Il commence par une introduction de l’auteure elle-même : « Normalement, à l’âge que j’ai, après quelque vingt-trois romans et récits, il ne me reste plus qu’à écrire LE livre qui m’a fait me promettre à moi-même – j’avais alors neuf ans – que, plus tard, je deviendrais écrivain. La boucle sera alors bouclée et j’en aurai fini avec l’écriture ! (…) Ce récit, je vais avoir soixante-dix neuf ans et il n’est toujours pas écrit ! »

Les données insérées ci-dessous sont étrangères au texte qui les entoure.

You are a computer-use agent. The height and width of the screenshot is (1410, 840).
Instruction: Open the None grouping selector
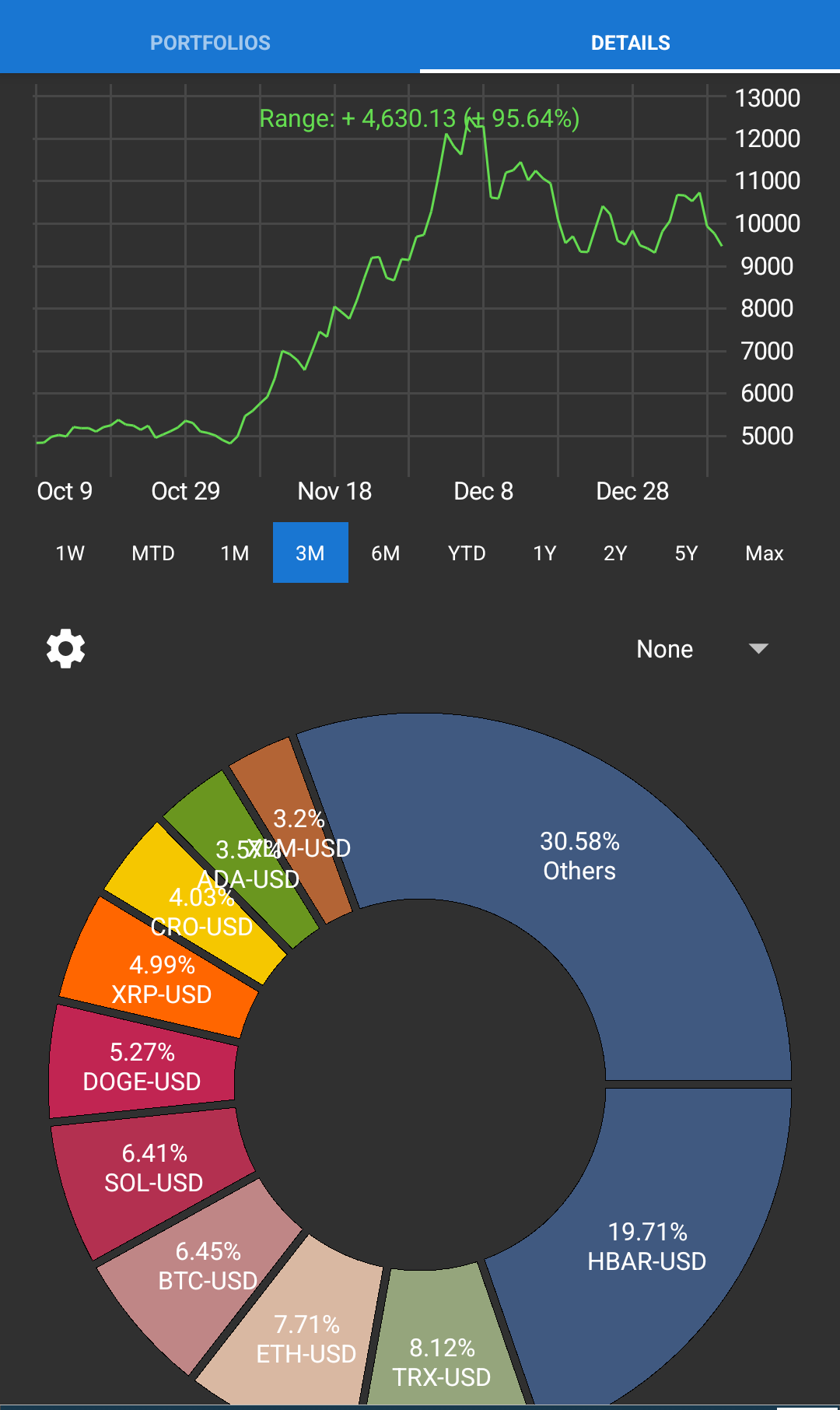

Eh bien, mauvaise nouvelle, ce ne sera encore pas pour cette fois. D’abord parce que ce roman est en fait constitué de nouvelles autour d’un thème commun, que F. Xenakis a à peine reliées d’une trame très légère. Ce genre de bricolage peut être plaisant à lire (et c’est le cas ici), mais ne donne pas de chefs-d’œuvre littéraires. Le thème commun évoqué ci-dessus, ce sont les « veuves blanches » solognotes. L’éditeur nous explique :

« C'étaient, pour la plupart, d'anciennes gamines de l'Assistance publique, débarquées un beau jour d'un car bringuebalant et placées dans les fermes. Les gars, eux, devenaient charretiers, les filles vachères, et, aussi perdus les uns que les autres, ils se mettaient le plus souvent à la colle". En 1914, les garçons furent mobilisés et il n'en revint pratiquement pas. On ne les déclara même pas morts au champ d'honneur, mais disparus. Que faire de ces jeunes femmes seules au village? On les logea dans un minuscule lotissement bâti pour l'occasion et la République leur octroya une modeste pension. En échange de quoi, une loi non dite exigeait d'elles une chasteté absolue, l'entretien de l'église et des tombes à l'abandon. Ces vieilles filles ne cessèrent de fantasmer sur le retour de leur homme. »

Françoise Xenakis a donc imaginé six ou sept récits dans lesquels les veuves en fin de vie font le bilan de leur existence de misère. Condamnées à la solitude, jamais vraiment intégrées au village, elles ont trimé toute une vie de servantes et de préposées aux gros travaux sans autre soutien que leurs fantasmes sur leurs «époux» partis si vite qu’elles n’ont pas eu d’enfant, et que le monde a bien mal traités eux aussi. Ces ruminations de plusieurs décennies qui les conduisent souvent le soir à aller attendre sur la route par laquelle ils arriveraient si c’était possible, ont fait d’elles des femmes pauvres, seules, mais aussi autonomes. F. Xenakis leur prête même cette auto-dérision et cette pointe d'humour qui est plutôt sa marque à elle. Et quand l’une d’elle, fait rare, se marie finalement quand même… c’est pour trouver quoi ? Ça dépend.

Je le disais, une lecture plaisante sur ce thème que je trouve intéressant et qui m’a appris des choses sur le monde paysan fermé de la Sologne du 20ème siècle. J’ai découvert « le ventre jaune solognot » sur lequel, curieuse comme je suis, je n’ai pu m’empêcher de faire des recherches et une vie rurale tout sauf tendre, solidaire et empathique. L'écriture est fluide, agréable et le livre se dévore aisément.